Irkut is also an unfamiliar entity on the global commercial aircraft market. The roots of the MC-21 can be traced to the Yakovlev Design Bureau concept for the Yak-242 that first emerged in the early 1990s, when Irkut was simply a production house for Yakovlev trainers and Sukhoi’s two-seat fighters. A decade later, Irkut revived and redesigned the Yak-242 with a wider fuselage, composite wings and a modern cockpit. It was also rebranded as the Irkut MC-21 for development and production. (Dmitry Rogozin, head of Russia’s state-owned defence industry, has called for Irkut to revert to the Yak-242 designation when the MC-21 enters service, but Irkut has shown no interest in making that change.)

So far, Irkut has focused on selling to an effectively captive market of state-controlled airlines within Russia and former Soviet states. Ten customers have placed more than 175 orders, including the 100 split between Aeroflot and IFC.
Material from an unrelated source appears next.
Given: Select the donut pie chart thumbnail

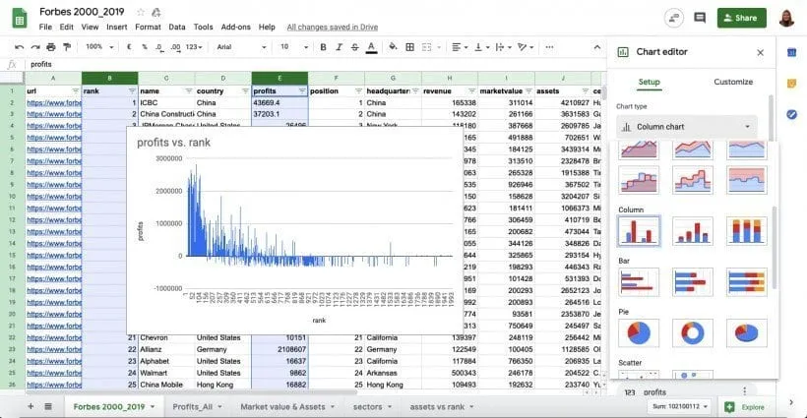Looking at the screenshot, I should 693,332.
Foreign sales will be pursued after type certification, but won’t come easily. The world’s fastest-growing market in China already has a competing, state-controlled single-aisle with the Comac C919. Other large markets in the USA and Europe face political obstacles to completing deals. Irkut currently builds the fuselage and assembles the completed aircraft in a factory shared with assembly lines for the Su-30 fighter and Yak-130 military trainer. It is understood that US and European regulators will not certificate a civilian aircraft assembled in the same bays as combat aircraft. Irkut plans to transfer Su-30 and Yak-130 assembly to another location eventually, but until then the foreign market will be limited.

With the aircraft’s low acquisition cost and competitive performance, the MC-21 is most likely to appeal to markets in regions such as Asia, Latin America and Africa, Budaev says.

A global customer base would require Irkut to support that fleet, but the company’s philosophy is focused on limiting upfront investment and relying on international suppliers and third-party suppliers. Irkut has signed a memorandum of understanding with Lufthansa Technik, for example, to provide a range of maintenance services.

“They have quite a wide network. We could rely on such a big player and then if airlines say we’re used to working with another MRO provider we could authorise them,” Budaev says. “We don’t need to build our own infrastructure for [the] MC-21.”

Irkut also plans to rely on the international support networks of suppliers, such as engine provider P&W, avionics supplier Rockwell Collins and auxiliary power unit maker Honeywell, he says.

In order for that element of the plan to work, however, Irkut must thwart growing pressure within Russia to replace Western suppliers. Aircraft electronics specialist Kret, for example, is developing an integrated avionics suite to replace the partially Western-sourced system now installed on the MC-21.

“We are trying to keep a balance,” Budaev says. “We need to satisfy our Russian aviation industry because we need to force them to develop and we expect that sooner or later local Russian manufacturers will be at least at the same level as other ones. But it’s very early to say. We will start with a set of suppliers that we chose, then let’s see what the markets say.”